▶ **EXERCISE REQUIREMENTS**
Find every line in the entries below that contains the word "radio" and copy each one.

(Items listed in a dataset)
_____

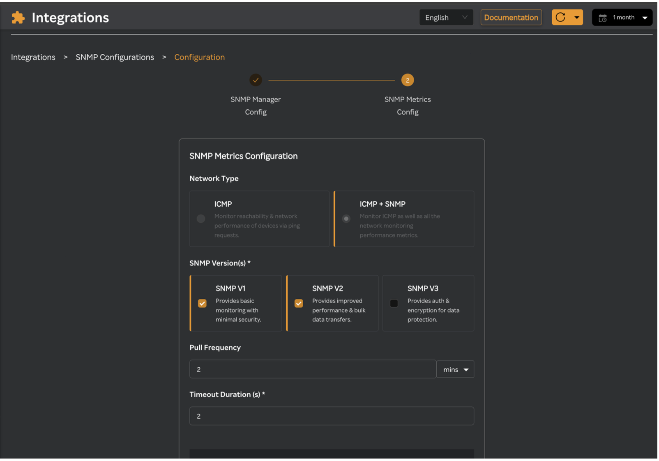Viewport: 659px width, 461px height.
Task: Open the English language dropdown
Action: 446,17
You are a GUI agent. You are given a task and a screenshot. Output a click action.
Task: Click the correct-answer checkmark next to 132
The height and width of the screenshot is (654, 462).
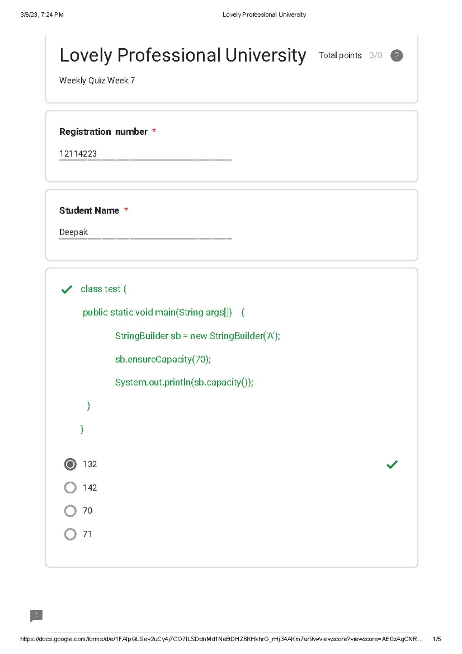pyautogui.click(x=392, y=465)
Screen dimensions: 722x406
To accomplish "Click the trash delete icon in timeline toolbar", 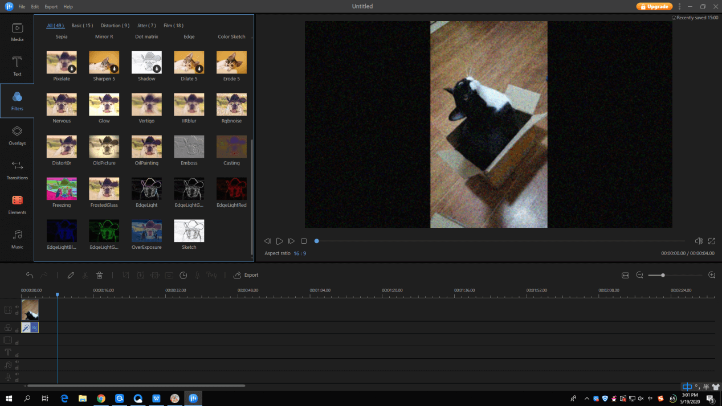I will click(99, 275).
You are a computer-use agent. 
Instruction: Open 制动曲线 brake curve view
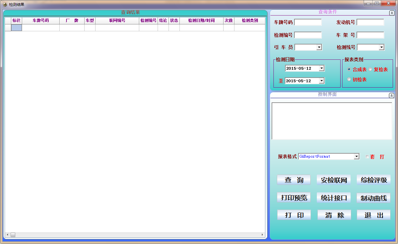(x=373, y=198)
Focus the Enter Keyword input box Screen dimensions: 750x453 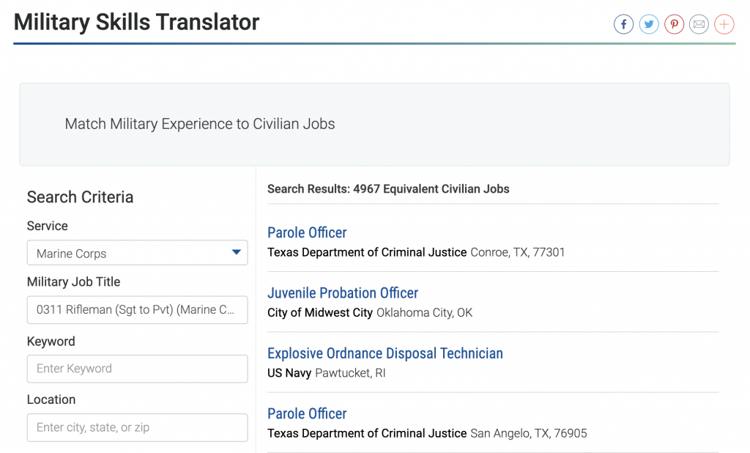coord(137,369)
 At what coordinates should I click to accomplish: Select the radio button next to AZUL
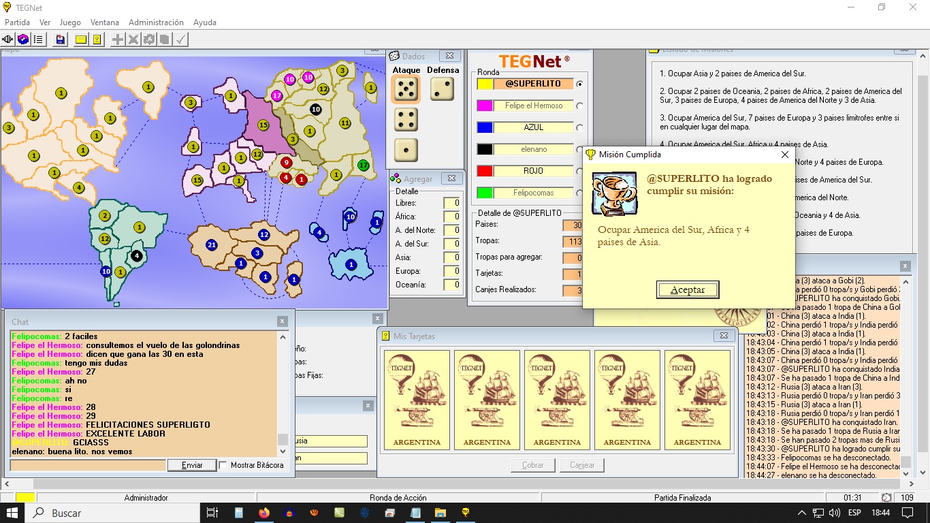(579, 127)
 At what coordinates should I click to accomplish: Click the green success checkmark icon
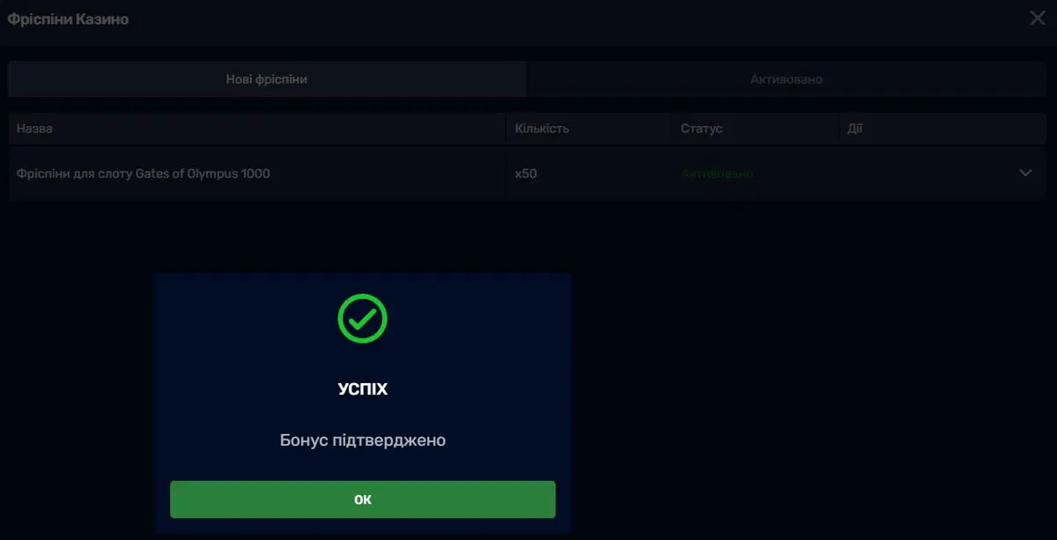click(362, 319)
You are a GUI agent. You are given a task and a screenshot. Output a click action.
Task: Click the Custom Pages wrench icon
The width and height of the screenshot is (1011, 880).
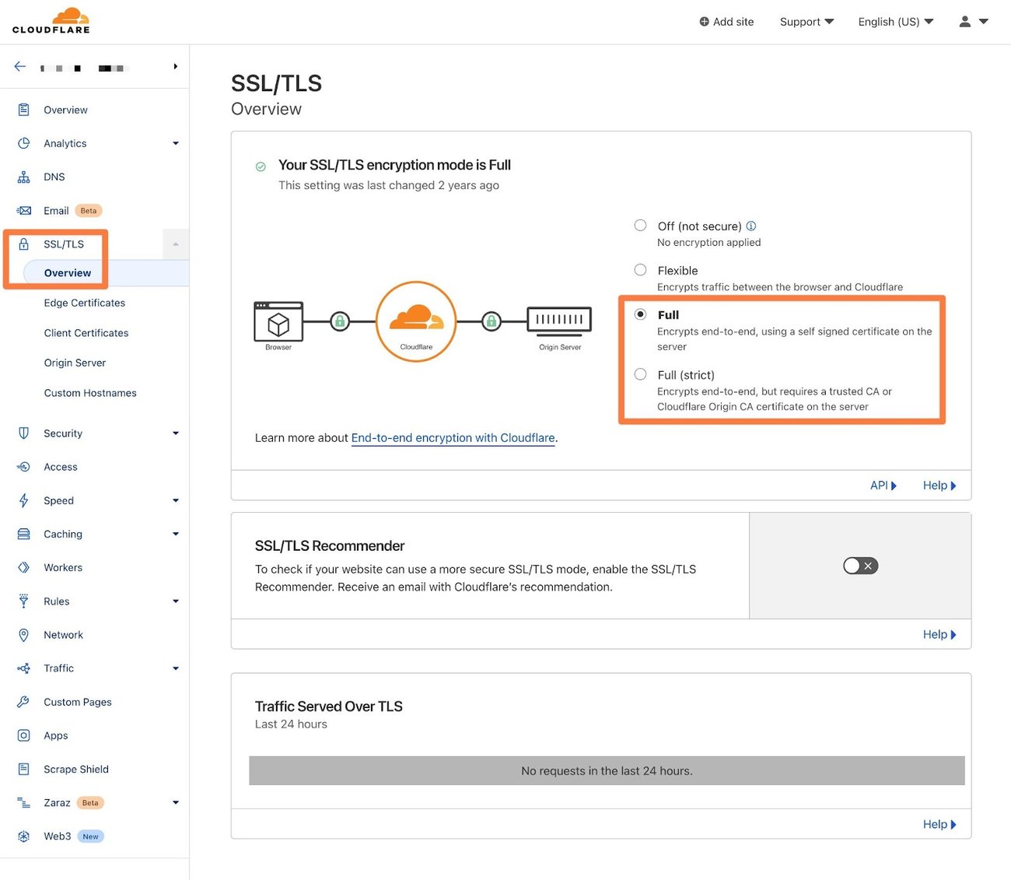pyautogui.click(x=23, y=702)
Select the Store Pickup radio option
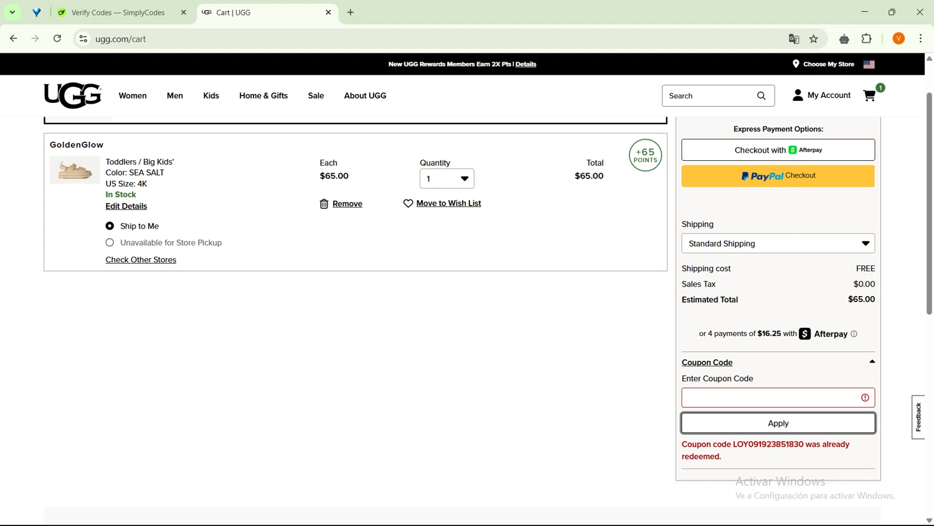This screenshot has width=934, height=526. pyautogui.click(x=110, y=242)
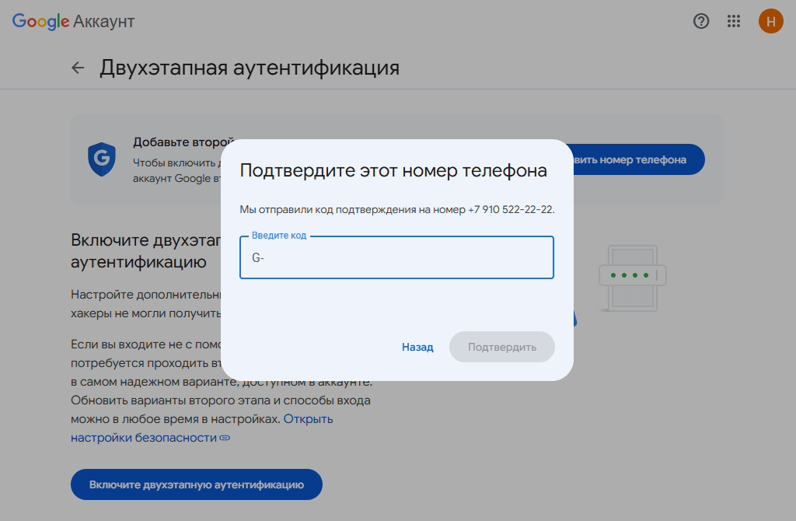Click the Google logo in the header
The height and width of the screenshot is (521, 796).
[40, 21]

_____

▶ **THE OUTPUT**
 At what coordinates should I click to accomplish: Select the radio button next to AZUL
Select the Store Pickup radio option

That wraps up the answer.